Le dernier jour de sa vie, Moïse commença à adresser ses bénédictions à chacune des tribus d’Israël. Il leur rappela le don de la Torah, survenu quarante ans auparavant :

« L’Éternel est venu du Sinaï, Il s’est levé pour eux de Séir, Il a resplendi du mont Paran ; Il s’est manifesté du sein des myriades saintes ; de Sa droite, Il leur transmit une Loi de feu. »1

Tout au long de l’histoire, le peuple juif a appelé Moïse Moché Rabbénou, « Moïse notre Maître ». Car, bien que Moïse ait accompli de grandes choses pour le peuple d’Israël – de leur libération d’Égypte jusqu’à la conquête des terres situées à l’est du Jourdain – transmettre la Torah fut, de loin, son plus grand accomplissement.

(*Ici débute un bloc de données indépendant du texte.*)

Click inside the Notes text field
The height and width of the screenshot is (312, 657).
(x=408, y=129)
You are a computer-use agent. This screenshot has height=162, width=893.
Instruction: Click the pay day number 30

Comment donc Moïse décrit-il la Torah dans ses dernières paroles à son peuple bien-aimé ? Quelles paroles, quelles images, quelles métaphores choisit-il pour exprimer sa valeur inestimable ? Comment cherche-t-il à les inspirer pour qu’ils fassent tout ce qui est en leur pouvoir afin de la transmettre aux générations futures ?

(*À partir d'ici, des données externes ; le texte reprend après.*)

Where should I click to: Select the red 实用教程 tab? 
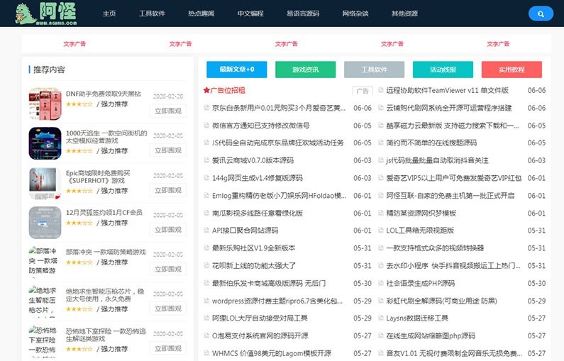[x=511, y=70]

Il y aurait tant à dire sur la Torah. Il aurait pu déclarer : « La Torah est la sagesse divine infinie rendue accessible à l’esprit humain limité », ou : « La Torah est le plus grand code moral », ou encore : « La Torah emplira votre vie d’inspiration », ou : « La Torah donnera un sens à votre existence ». Mais Moïse formula une idée toute différente :

« La Torah que Moïse nous a commandée est un héritage pour la communauté de Jacob. »2

Moïse comprit que, pour que la Torah traverse le temps et demeure transmise et étudiée à travers les générations, il ne suffisait pas d’en vanter les qualités ni les bienfaits aux Juifs. Il fallait avant tout qu’ils prennent conscience que la Torah est leur héritage.

Qu’est-ce qu’un héritage, et en quoi diffère-t-il des autres formes d’acquisition ?

Lorsqu’on achète quelque chose, l’acheteur « gagne » l’objet acheté, c’est-à-dire qu’il reçoit l’objet en contrepartie d’une somme d’argent. Lorsqu’on reçoit un don, c’est toujours pour une raison particulière. Le Talmud enseigne que le donateur offre un présent à celui qui lui procure plaisir, joie ou satisfaction. En d’autres termes, même si le bénéficiaire ne règle pas le cadeau en argent, celui-ci constitue une « rétribution » pour la satisfaction immatérielle qu’il procure au donateur. Le transfert de propriété ne peut d’ailleurs s’opérer que si le bénéficiaire en accepte l’effet.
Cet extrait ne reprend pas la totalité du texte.